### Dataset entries
◇ ◇ ◇

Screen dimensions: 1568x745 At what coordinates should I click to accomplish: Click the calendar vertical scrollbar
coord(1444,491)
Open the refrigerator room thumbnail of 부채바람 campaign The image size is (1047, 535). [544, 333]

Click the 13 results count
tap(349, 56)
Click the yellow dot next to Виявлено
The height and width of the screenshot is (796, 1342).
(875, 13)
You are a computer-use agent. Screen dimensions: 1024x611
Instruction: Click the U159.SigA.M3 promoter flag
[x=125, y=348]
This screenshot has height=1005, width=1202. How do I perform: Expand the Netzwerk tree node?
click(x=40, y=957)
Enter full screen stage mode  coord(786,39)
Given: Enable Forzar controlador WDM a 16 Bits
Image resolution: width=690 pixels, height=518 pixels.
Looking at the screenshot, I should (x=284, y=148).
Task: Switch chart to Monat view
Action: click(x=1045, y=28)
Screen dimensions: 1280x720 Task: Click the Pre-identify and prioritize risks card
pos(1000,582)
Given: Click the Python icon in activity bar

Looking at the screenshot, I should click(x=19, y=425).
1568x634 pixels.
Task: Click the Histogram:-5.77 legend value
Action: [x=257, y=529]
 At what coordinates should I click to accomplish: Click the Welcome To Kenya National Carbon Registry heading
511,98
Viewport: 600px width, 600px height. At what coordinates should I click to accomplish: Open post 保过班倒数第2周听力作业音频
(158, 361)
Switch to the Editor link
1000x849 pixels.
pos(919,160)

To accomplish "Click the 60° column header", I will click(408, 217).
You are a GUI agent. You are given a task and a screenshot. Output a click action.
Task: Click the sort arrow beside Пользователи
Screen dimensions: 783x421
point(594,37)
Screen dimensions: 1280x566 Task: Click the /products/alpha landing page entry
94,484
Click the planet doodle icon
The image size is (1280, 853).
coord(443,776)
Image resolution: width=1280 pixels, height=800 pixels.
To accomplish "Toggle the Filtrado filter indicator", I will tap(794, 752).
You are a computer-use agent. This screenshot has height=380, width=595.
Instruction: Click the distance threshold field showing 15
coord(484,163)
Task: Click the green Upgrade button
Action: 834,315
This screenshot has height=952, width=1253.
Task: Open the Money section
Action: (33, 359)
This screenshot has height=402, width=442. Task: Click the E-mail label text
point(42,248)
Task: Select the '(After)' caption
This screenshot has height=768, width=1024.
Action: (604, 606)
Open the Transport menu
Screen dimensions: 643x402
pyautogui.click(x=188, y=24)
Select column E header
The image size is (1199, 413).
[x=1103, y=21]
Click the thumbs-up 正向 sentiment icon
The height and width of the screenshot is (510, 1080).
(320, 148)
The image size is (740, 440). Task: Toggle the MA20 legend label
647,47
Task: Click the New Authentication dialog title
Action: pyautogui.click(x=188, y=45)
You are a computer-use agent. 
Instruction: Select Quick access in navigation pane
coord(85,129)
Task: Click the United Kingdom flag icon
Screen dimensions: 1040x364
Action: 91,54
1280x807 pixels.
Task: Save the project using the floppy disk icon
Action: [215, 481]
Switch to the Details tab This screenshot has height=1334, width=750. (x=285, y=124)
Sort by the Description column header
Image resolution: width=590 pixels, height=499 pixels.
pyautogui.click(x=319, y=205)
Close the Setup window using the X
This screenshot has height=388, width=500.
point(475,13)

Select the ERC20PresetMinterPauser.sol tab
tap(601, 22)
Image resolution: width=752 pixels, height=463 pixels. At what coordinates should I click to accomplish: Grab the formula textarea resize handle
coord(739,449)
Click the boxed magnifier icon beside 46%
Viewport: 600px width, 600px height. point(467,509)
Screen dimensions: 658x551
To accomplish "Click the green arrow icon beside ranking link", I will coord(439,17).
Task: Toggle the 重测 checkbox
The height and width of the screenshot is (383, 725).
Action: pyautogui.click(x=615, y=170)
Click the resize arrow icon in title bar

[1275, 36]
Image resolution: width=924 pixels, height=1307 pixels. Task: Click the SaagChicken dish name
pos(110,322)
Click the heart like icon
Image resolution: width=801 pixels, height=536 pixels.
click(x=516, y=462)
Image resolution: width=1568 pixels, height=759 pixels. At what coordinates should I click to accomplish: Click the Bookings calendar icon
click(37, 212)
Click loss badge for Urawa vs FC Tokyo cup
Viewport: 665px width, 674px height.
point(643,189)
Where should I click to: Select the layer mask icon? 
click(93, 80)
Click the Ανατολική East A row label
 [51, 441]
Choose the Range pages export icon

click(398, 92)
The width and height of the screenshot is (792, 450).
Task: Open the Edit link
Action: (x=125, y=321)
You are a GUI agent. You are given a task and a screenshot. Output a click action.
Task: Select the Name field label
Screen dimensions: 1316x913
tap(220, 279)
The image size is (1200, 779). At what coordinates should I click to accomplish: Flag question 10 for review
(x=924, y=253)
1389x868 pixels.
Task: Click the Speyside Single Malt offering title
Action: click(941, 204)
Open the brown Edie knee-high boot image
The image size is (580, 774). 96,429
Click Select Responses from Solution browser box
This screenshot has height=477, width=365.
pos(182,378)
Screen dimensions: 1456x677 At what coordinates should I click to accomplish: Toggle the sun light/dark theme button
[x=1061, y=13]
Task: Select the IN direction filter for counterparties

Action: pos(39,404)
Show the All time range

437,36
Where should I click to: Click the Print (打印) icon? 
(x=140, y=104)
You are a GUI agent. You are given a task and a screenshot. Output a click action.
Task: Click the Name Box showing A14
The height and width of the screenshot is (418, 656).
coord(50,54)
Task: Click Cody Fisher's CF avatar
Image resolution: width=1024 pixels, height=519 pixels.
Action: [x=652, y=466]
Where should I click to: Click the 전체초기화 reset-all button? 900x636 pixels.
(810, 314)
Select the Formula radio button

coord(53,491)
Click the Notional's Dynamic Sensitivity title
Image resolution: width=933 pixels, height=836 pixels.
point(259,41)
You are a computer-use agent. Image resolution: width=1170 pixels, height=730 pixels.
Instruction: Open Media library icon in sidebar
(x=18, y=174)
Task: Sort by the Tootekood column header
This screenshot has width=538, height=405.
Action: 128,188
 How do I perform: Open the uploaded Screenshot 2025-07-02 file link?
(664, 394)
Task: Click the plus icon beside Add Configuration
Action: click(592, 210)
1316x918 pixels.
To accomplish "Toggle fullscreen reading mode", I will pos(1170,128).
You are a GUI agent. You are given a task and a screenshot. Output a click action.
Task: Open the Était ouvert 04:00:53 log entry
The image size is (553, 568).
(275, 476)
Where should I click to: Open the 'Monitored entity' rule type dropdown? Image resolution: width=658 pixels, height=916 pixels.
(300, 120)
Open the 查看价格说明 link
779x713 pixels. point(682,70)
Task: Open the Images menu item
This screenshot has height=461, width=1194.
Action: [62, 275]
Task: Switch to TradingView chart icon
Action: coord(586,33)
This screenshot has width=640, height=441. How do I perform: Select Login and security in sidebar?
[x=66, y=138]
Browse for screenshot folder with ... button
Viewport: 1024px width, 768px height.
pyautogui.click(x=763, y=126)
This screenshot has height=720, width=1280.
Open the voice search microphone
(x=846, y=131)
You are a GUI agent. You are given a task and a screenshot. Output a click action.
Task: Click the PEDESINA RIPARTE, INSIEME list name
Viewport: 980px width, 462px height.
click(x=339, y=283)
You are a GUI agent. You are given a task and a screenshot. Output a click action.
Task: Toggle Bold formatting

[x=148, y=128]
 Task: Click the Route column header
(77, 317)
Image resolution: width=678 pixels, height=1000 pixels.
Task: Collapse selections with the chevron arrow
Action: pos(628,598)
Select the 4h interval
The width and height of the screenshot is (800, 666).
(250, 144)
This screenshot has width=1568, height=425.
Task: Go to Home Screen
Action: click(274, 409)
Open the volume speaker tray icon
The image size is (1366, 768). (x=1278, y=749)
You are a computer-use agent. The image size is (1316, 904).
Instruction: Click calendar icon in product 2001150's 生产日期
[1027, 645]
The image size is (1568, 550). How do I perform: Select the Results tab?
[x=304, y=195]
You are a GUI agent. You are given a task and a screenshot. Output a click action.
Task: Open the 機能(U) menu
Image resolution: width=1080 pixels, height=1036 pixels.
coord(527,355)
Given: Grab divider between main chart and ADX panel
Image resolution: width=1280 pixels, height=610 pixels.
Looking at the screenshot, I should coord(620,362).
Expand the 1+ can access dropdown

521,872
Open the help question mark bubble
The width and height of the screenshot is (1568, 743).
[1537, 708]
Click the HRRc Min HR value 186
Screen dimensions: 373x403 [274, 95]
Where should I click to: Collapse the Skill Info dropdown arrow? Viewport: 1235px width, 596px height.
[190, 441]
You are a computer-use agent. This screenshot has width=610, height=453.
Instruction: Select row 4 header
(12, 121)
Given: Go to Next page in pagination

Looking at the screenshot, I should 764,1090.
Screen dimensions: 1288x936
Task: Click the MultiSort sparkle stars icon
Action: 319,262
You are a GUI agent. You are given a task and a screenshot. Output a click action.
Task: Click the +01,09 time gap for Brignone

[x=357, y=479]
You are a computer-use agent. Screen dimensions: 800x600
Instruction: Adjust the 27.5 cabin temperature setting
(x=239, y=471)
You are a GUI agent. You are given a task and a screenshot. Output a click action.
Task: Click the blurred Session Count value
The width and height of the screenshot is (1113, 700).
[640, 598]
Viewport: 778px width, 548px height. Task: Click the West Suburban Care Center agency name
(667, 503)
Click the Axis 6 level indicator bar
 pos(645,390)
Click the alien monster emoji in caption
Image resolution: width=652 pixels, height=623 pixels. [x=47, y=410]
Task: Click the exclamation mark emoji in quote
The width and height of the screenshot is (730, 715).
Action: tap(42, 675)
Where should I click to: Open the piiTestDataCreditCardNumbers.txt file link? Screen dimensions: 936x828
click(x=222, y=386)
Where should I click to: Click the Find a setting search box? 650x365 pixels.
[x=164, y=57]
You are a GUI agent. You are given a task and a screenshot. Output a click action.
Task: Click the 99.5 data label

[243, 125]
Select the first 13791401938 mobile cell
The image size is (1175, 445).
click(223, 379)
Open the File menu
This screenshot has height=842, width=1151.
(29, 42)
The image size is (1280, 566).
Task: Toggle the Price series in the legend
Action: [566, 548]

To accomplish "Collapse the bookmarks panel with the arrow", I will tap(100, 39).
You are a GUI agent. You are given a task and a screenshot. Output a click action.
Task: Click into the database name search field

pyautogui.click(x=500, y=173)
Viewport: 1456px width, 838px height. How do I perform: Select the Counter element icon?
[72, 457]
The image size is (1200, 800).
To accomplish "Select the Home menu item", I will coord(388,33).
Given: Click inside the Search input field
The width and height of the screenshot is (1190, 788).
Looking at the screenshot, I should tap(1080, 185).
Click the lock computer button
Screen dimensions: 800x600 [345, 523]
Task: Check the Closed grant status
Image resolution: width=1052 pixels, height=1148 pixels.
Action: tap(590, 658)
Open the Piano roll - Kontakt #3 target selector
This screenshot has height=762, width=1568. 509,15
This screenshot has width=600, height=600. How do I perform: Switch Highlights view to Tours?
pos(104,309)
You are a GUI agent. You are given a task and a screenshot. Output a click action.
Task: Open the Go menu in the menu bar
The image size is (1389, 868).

◇ ◇ ◇

### Directions
Identify each line in the records above that contains the word "item", and copy it out in full.

### Task result
Task: Open the Images menu item
To accomplish "Select the Home menu item", I will coord(388,33).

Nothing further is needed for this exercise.